After being in the band for a year, I wanted to involve myself even more, so I taught the Steel Drum ExCo during the fall of my junior year, in collaboration with two other band members. It quickly became the best part of my semester. My coteachers and I taught our students technique on pan and percussion, taught them four songs, facilitated group presentations, and supported their efforts to integrate dance moves into the final performance. Our students were enthusiastic about learning, playing, dancing, performing, and hanging out with each other. They even began their final performance with a skit about a lesbian zombie wedding.

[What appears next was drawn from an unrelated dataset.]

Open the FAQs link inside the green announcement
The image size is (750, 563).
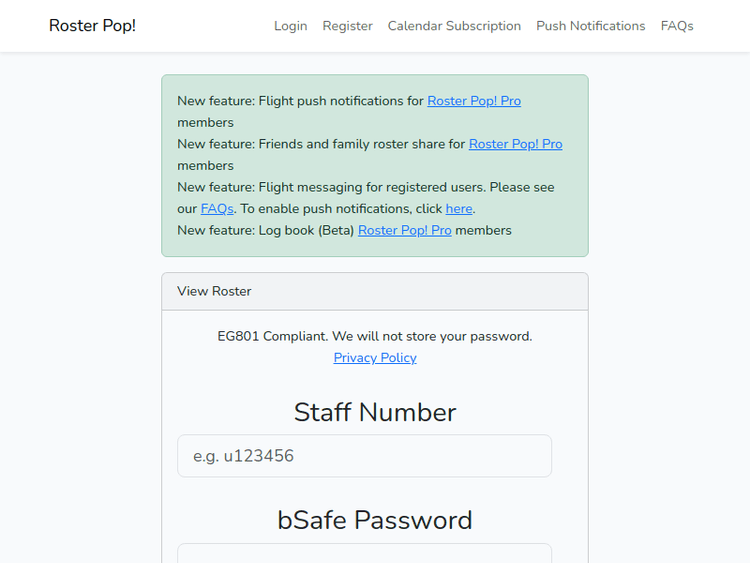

One of my coteachers and I had frequent conversations about how to integrate the history of the steel drums into our class. We learned that the band had made attempts to do this in the past, but has not always succeeded in making steel drum history a priority. Three Oberlin students who had played pan before college founded OSteel in 1981. They played pan for winter term as a way to get other students interested. These founders heavily emphasized the history of the steel drums, and even brought the famous player and pan maker Ellie Mannette to campus to collaborate with them. Since then, the band has grown in size and popularity, but the acknowledgement of the history of the steel drums as an instrument, which were originally played by people of African and Caribbean descent in Trinidad and Tobago — and still are today — has not been a central focus of OSteel for a long time. These concerns evolved into conversations with the rest of the band about the accessibility of OSteel, the racial identity of the group, and how the band can more consciously integrate steel drum history into rehearsals, performances, and ExCo classes.
OSteel relates to other aspects of my life at Oberlin, be they musical, social, academic, or political. The most fulfilling aspect of the band has been that it enables me to combine so many different interests into one (incredibly enjoyable) experience.